- _Task instructions_
Revise the part of the listing that opens with the line containing "Where should I" and runs through the end of the listing, replacing "Image resolution" with "Image size" and changing nothing else. Omit the pictures from the answer.

── Provided data ──

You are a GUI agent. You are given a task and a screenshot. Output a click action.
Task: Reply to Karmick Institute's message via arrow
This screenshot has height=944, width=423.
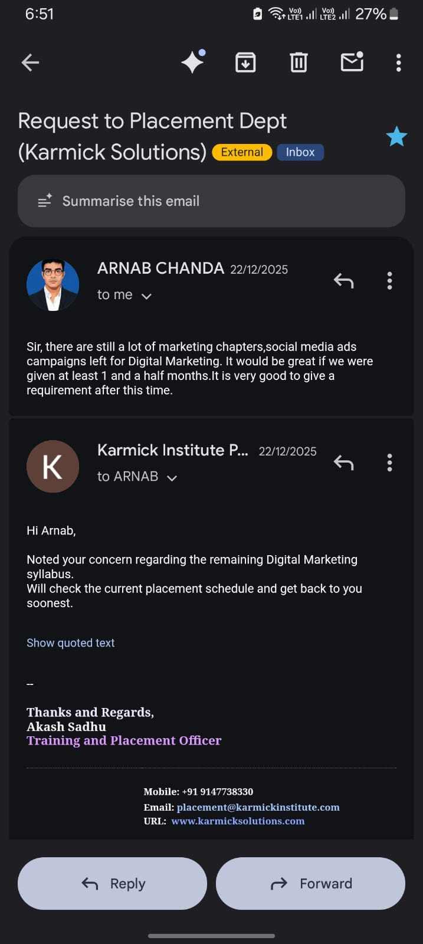point(343,463)
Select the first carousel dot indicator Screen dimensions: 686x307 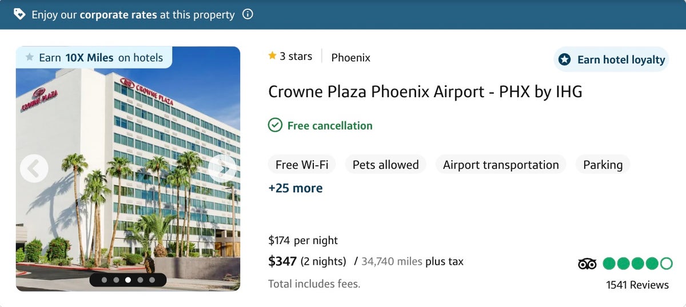[x=104, y=280]
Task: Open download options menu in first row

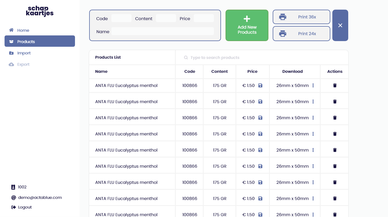Action: pyautogui.click(x=313, y=85)
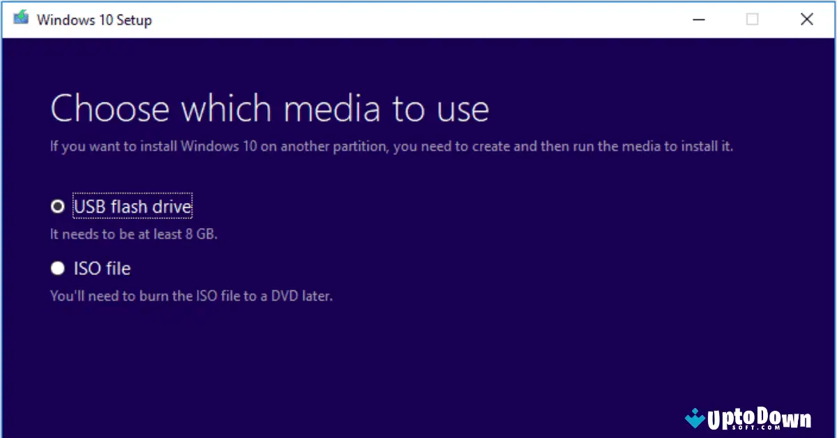This screenshot has width=837, height=438.
Task: Click the maximize icon in the title bar
Action: pos(752,20)
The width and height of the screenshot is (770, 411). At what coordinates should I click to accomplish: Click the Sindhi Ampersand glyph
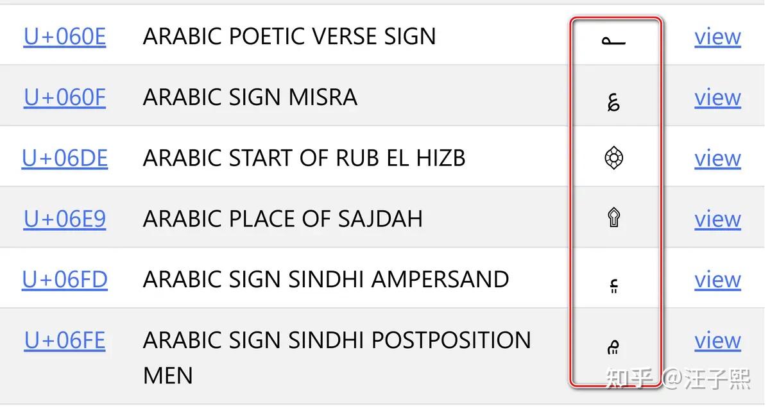point(613,284)
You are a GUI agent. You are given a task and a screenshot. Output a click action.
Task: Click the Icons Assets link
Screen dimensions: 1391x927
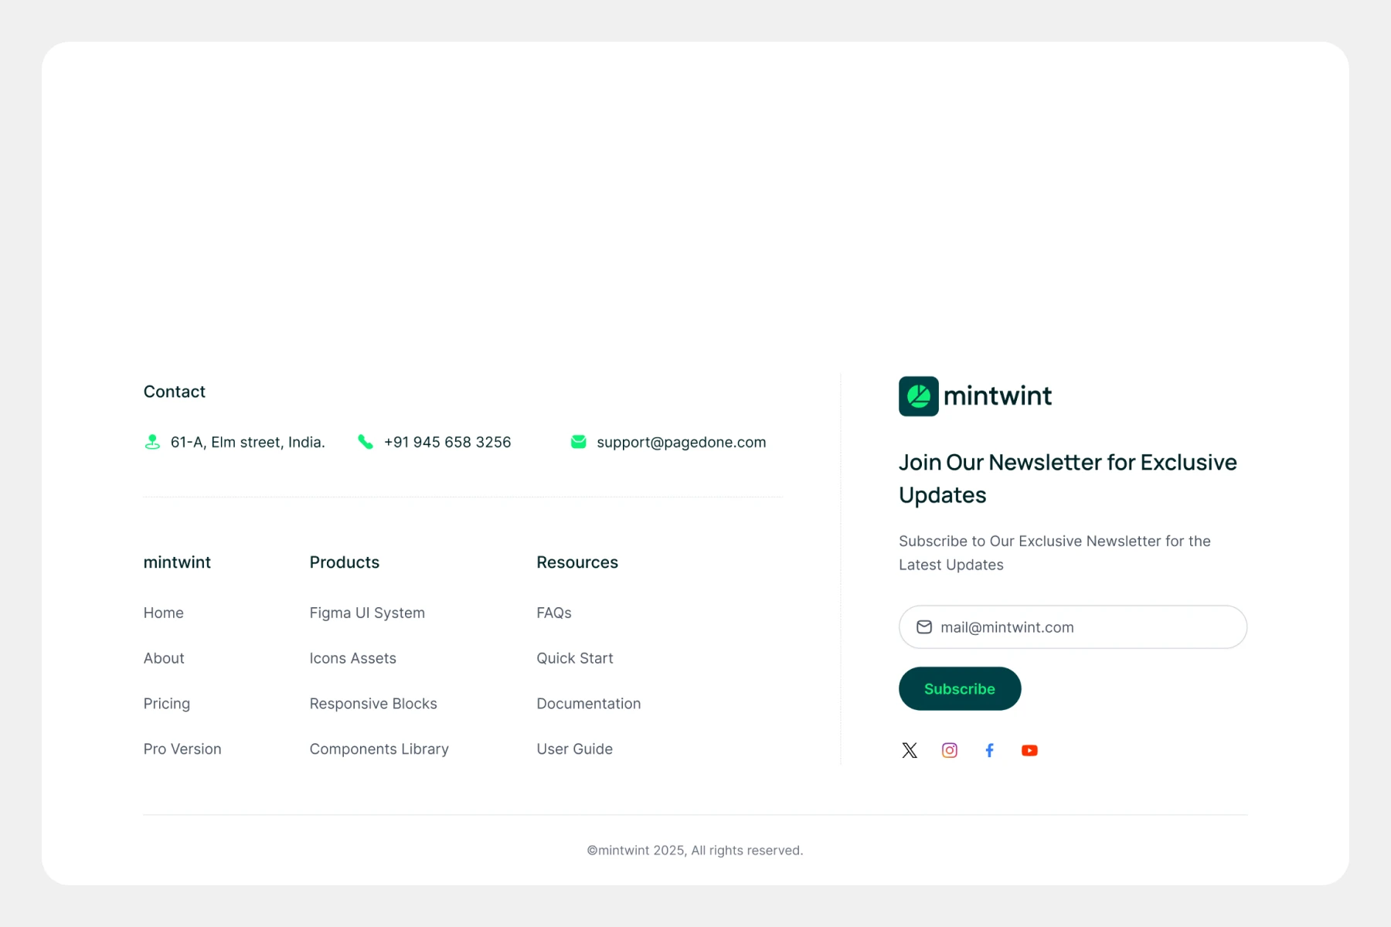click(352, 658)
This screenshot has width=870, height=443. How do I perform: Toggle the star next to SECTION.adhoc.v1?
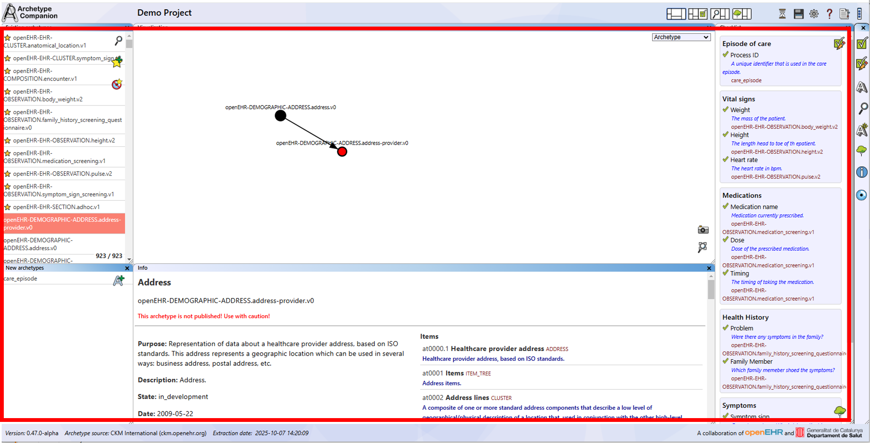8,207
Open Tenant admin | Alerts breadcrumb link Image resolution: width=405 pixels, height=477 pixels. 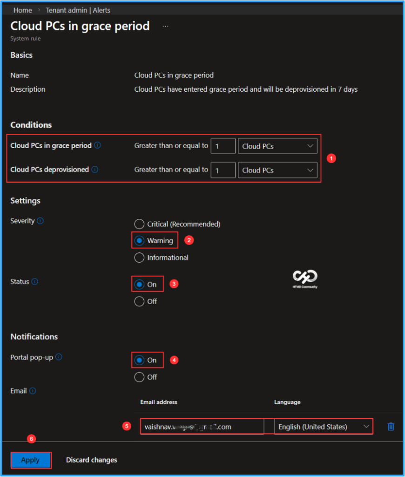[x=78, y=10]
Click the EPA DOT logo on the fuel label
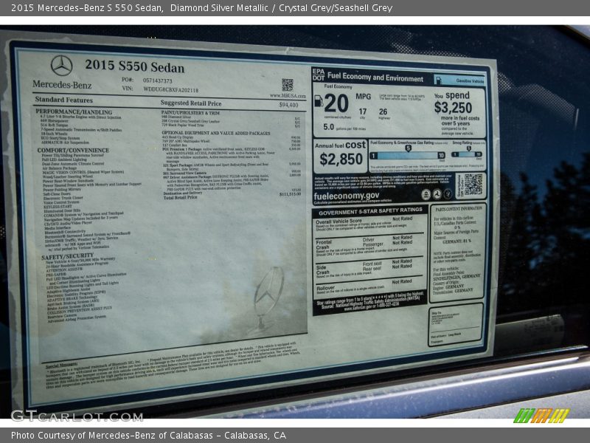 tap(317, 74)
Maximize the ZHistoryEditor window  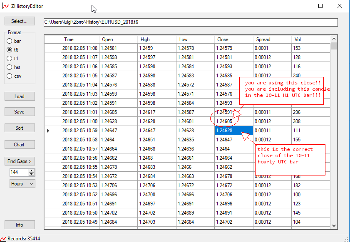click(x=320, y=6)
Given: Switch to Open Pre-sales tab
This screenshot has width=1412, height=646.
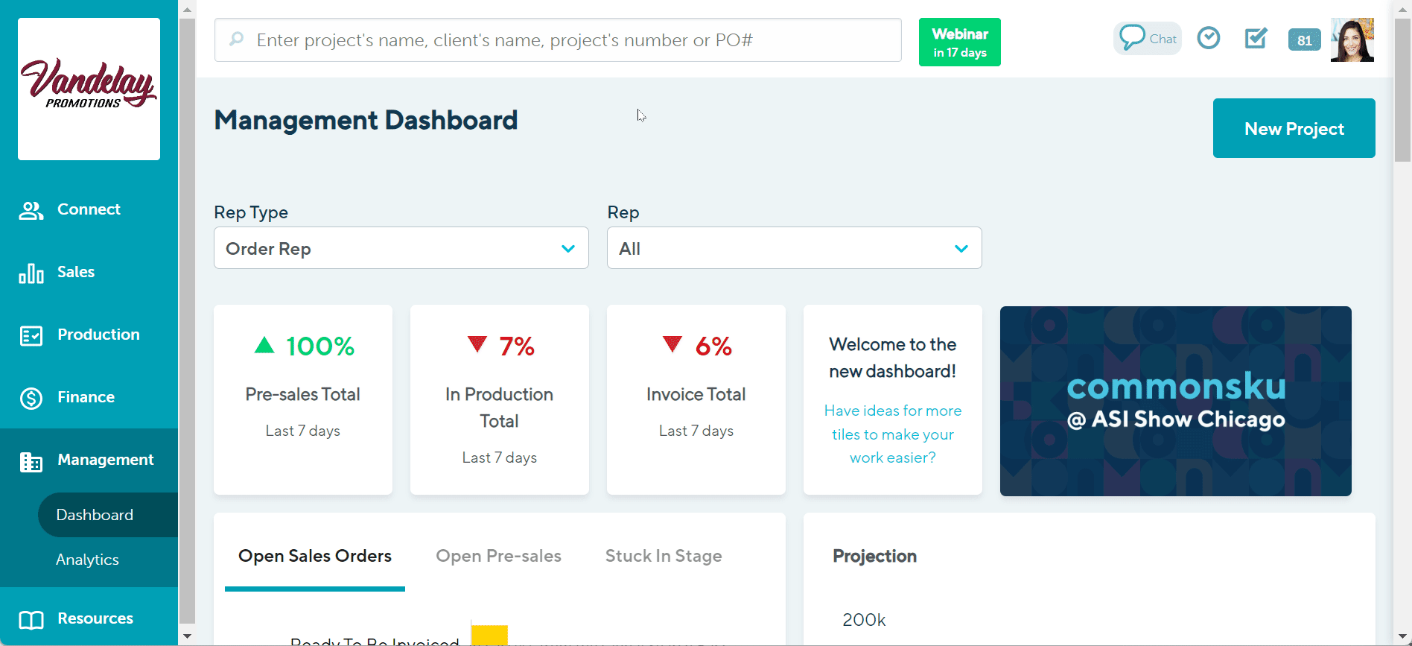Looking at the screenshot, I should point(498,556).
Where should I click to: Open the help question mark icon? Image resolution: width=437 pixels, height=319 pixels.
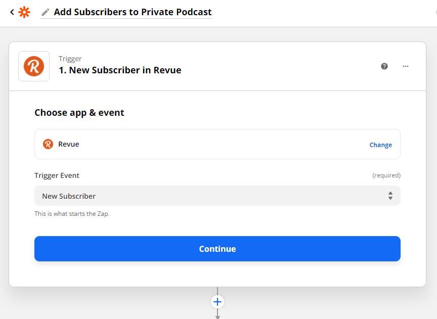point(384,66)
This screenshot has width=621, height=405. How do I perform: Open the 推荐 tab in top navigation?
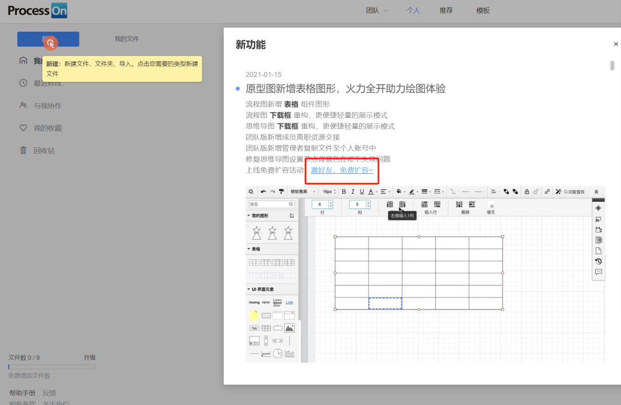446,10
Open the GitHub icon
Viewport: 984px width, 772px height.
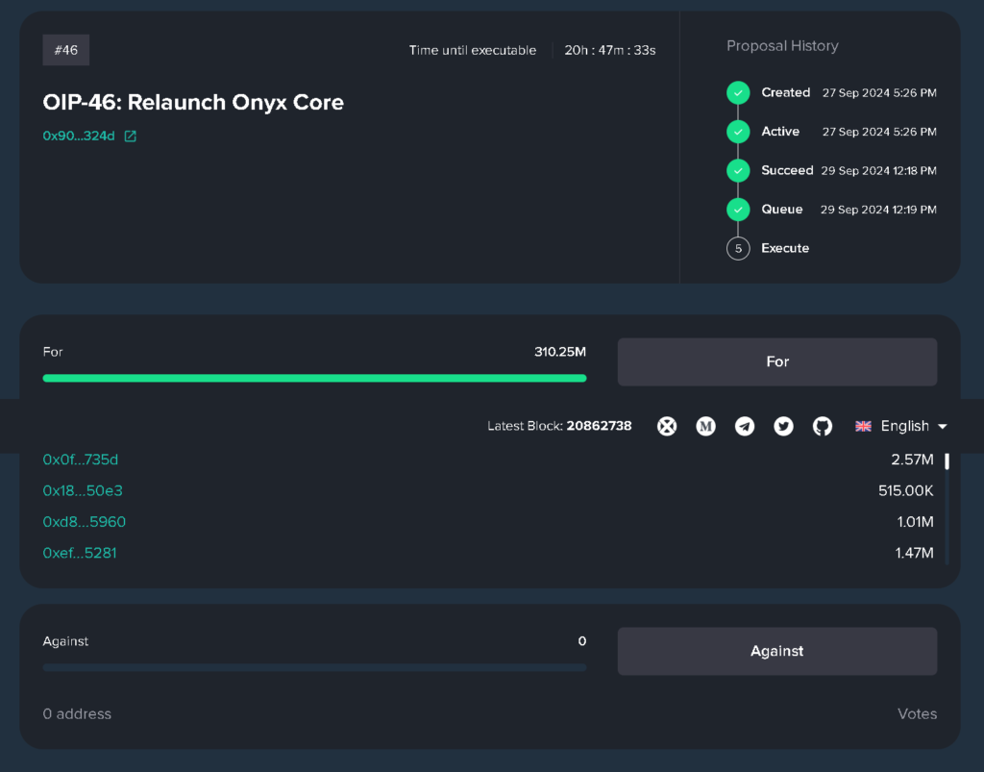pos(822,426)
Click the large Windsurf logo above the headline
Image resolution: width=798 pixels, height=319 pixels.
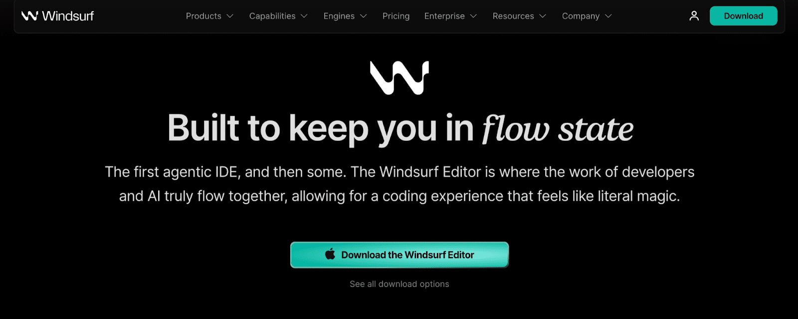point(399,78)
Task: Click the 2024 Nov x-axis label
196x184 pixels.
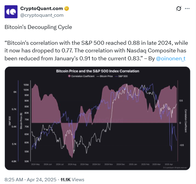Action: (x=109, y=165)
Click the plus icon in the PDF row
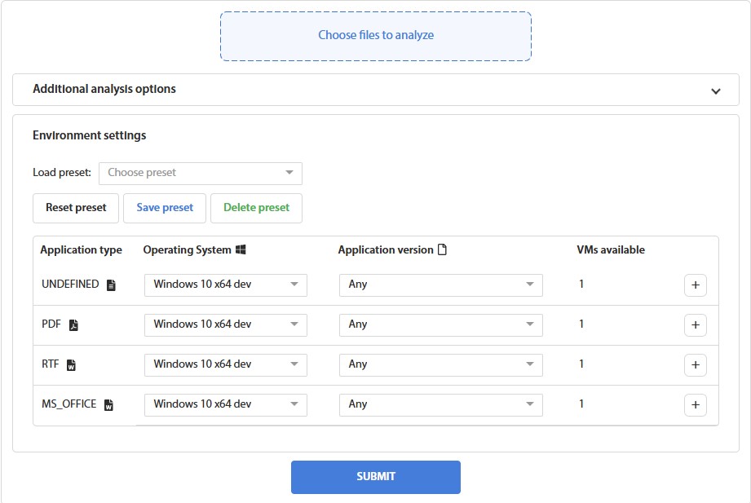751x503 pixels. (x=696, y=324)
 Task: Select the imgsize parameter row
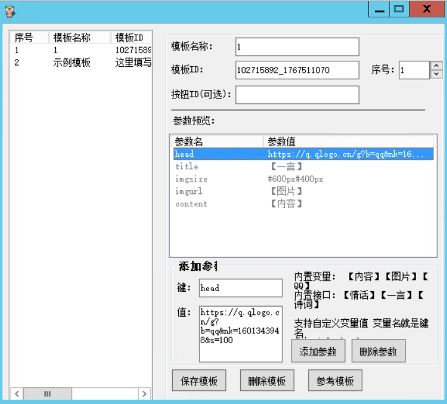pyautogui.click(x=191, y=179)
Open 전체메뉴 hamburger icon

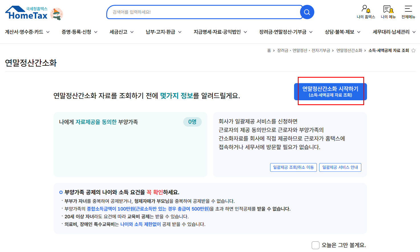click(408, 12)
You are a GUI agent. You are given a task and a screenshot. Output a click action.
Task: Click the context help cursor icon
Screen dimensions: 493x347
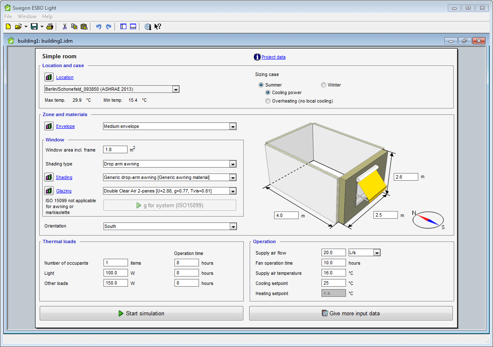(x=158, y=27)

───

- _Solution to the problem_
Where should I click to: Open the help question mark icon? Image size: width=437 pixels, height=319 pixels.
point(384,66)
This screenshot has width=621, height=405. How do I perform: Open the 推荐 tab in top navigation?
446,10
Open the GitHub icon
Viewport: 984px width, 772px height.
pos(822,426)
Click the large Windsurf logo above the headline
Image size: width=798 pixels, height=319 pixels.
point(399,78)
Task: Click the 2024 Nov x-axis label
196x184 pixels.
Action: (x=109, y=165)
Click the plus icon in the PDF row
751x503 pixels. (x=696, y=324)
 Task: Select the imgsize parameter row
pyautogui.click(x=191, y=179)
Open 전체메뉴 hamburger icon

click(408, 12)
You are a GUI agent. You are given a task and a screenshot. Output a click action.
Task: Click the context help cursor icon
Screen dimensions: 493x347
(x=158, y=27)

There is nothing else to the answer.